▶ **READING TEXT**:
┏━━

I know what you are saying, and it could well be statisitically more likely, but
I think one of the scariest things about what happens to women in
childbirth/post-natally, is that they feel they are entering a world in which
their own knowledge and previous sense of themselves is not valued or felt to be
relevant by the people who are there to care for them.

Women are sent through a system which seemed to me, as I went through it with my
first baby 13 years ago, to be *designed* to disempower women, de-stablise their
sense of self, and to encourage them to accept the standard expereince being
dished out by the hospital as 'birth'.  I am a well educated person, etc. and I
found myself -- after 36 hours without sleep and a baby who (in my retrospective
opinion) wanted to be tucked up in bed with his mummy (sensible chap -- he still
is) and not in some cot -- Oh, and preferably with the chance to graze all night
(and why not?) being asked to make choices about feeding my son in a state of
exhaustion, disorientation and alone (at 3 a.m.).  So I took the only option
offered to me (well, if she won't give the baby any food, said the midwife to
the auxilliary nurse, we'll just leave her on her own) and gave a bottle.
Analysing this, as I have many times, I wonder how I, a stroppy sort usually,
gave in so meekly on something so important to me.  Basically, it was
concentration camp mentality.  Be subservient and fawning to the guards and
maybe they won't be so harsh and you'll be out sooner.

(In my case, when I became pregnant again, I was so frightened being once again
in the situation of being treated like a sub-normal piece of meat that I had a
lovely home delivery with two wonderful midwives -- also on the NHS)

Breastfeeding is not nurtured unless women are empowered through their
experience of pregnancy and birth.  All too often women's previous experience
means they are ill-equipt to participate in their breastfeeding partnership, and
look to outsiders to conduct or even control this for them.

Ok, I will get off *my* soapbox now.

┗━━

Collected data entries

┏━━

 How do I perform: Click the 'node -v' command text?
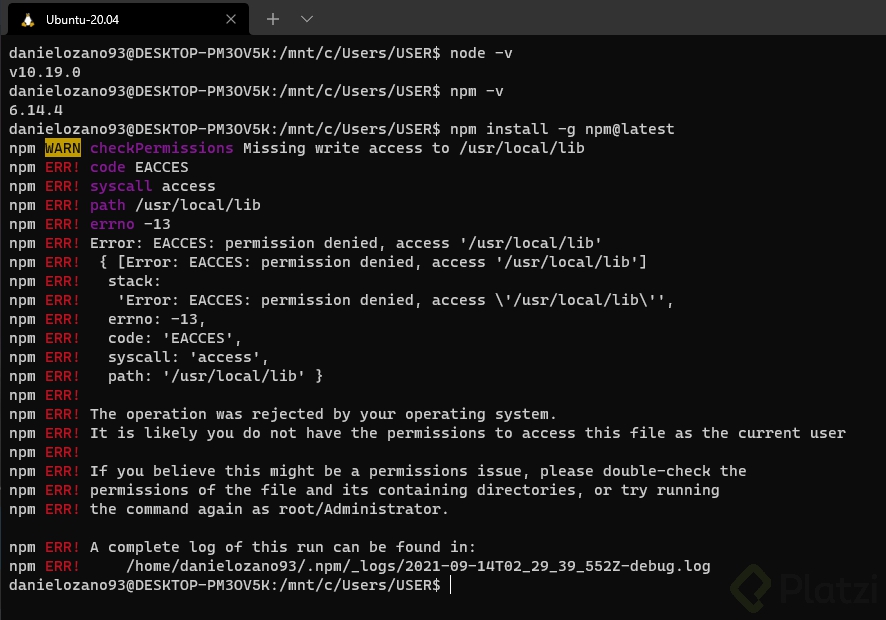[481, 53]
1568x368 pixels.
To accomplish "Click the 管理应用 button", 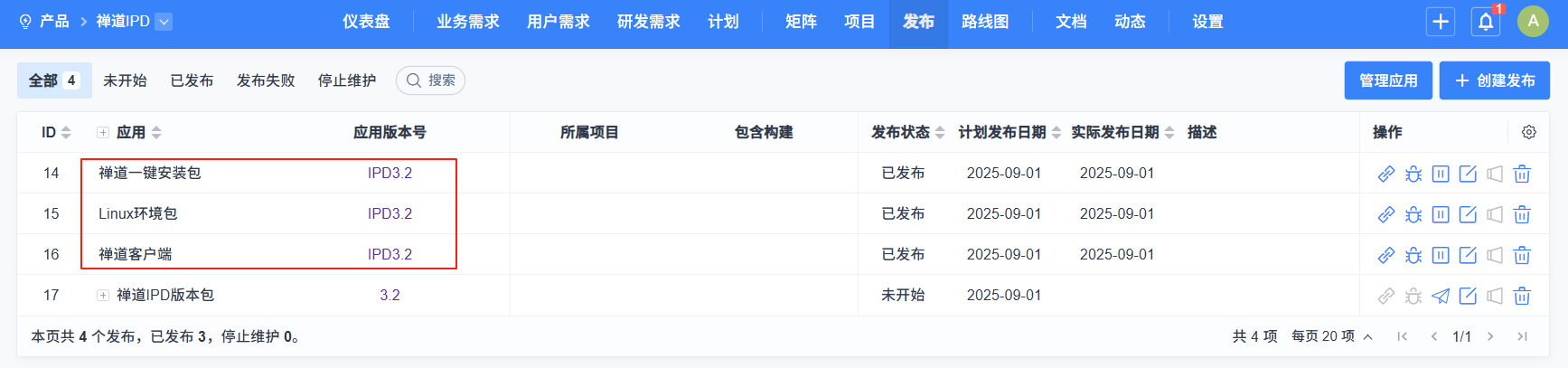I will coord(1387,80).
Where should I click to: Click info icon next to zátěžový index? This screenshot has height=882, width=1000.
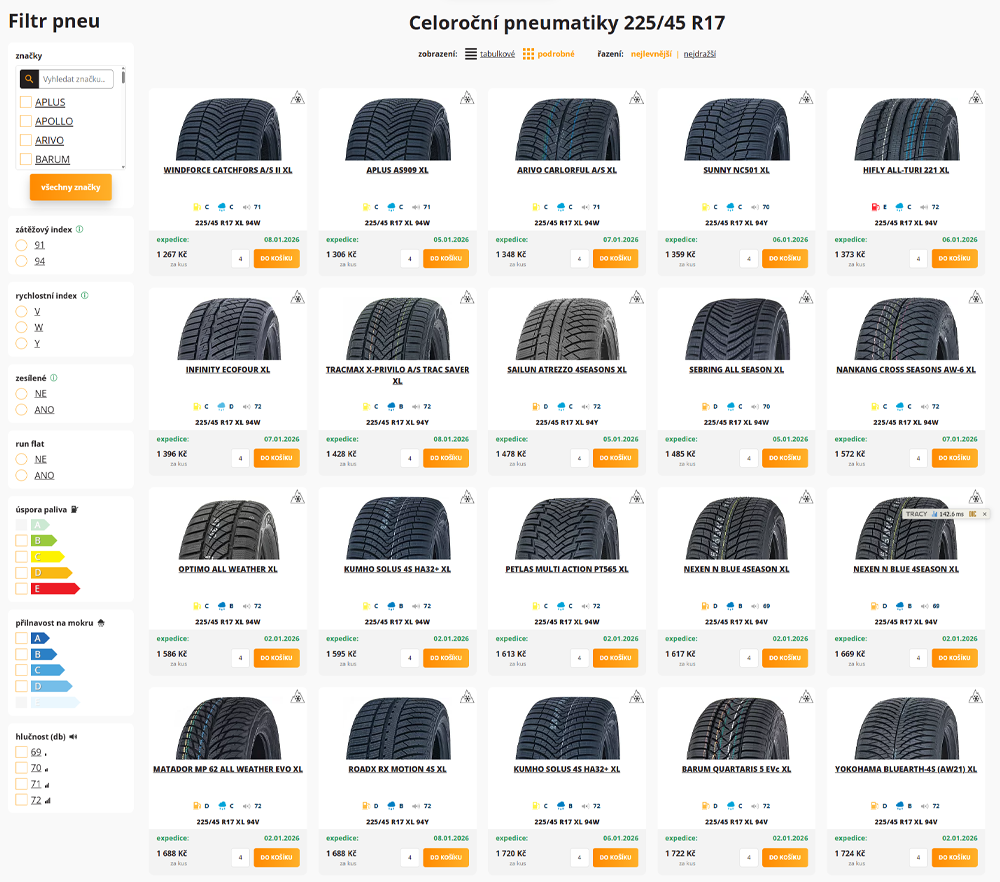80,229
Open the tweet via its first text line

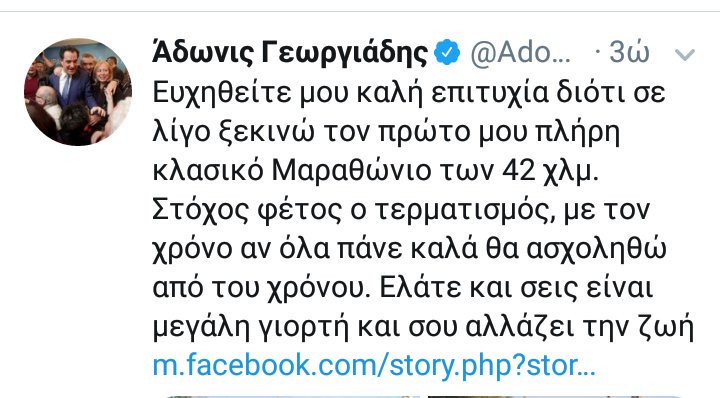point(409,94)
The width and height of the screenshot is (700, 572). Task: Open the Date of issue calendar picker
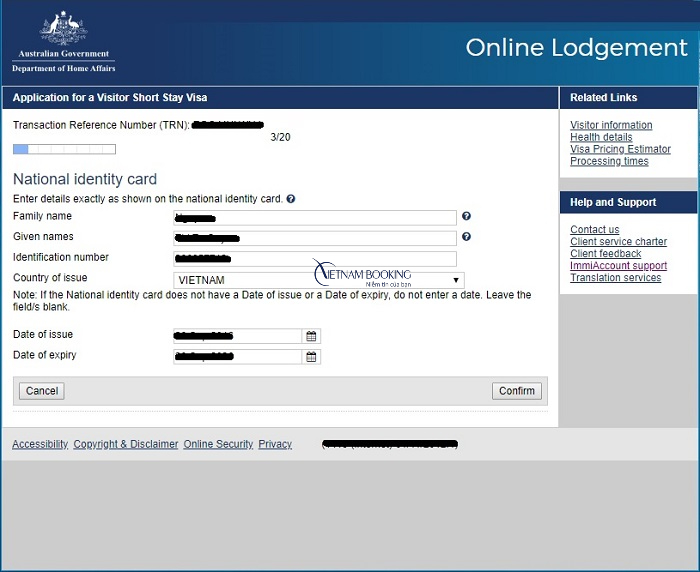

┗━━

▶ **ASSIGNMENT A**:
Answer from the text on childbirth and breastfeeding:
(i) How many years ago did the writer go through the system with a first baby?
(ii) At what time was the writer asked to make choices about feeding the baby?
(iii) What kind of delivery did the writer have when pregnant again?
▶ **ASSIGNMENT B**: Translate into Spanish this sentence from the text on childbirth and breastfeeding: "Breastfeeding is not nurtured unless women are empowered through their experience of pregnancy and birth."

▶ **ANSWER BOX A**:
(i) 13 years ago.
(ii) At 3 a.m.
(iii) A home delivery with two midwives, also on the NHS.

▶ **ANSWER BOX B**: La lactancia materna no se fomenta a menos que las mujeres se empoderen a través de su experiencia del embarazo y el parto.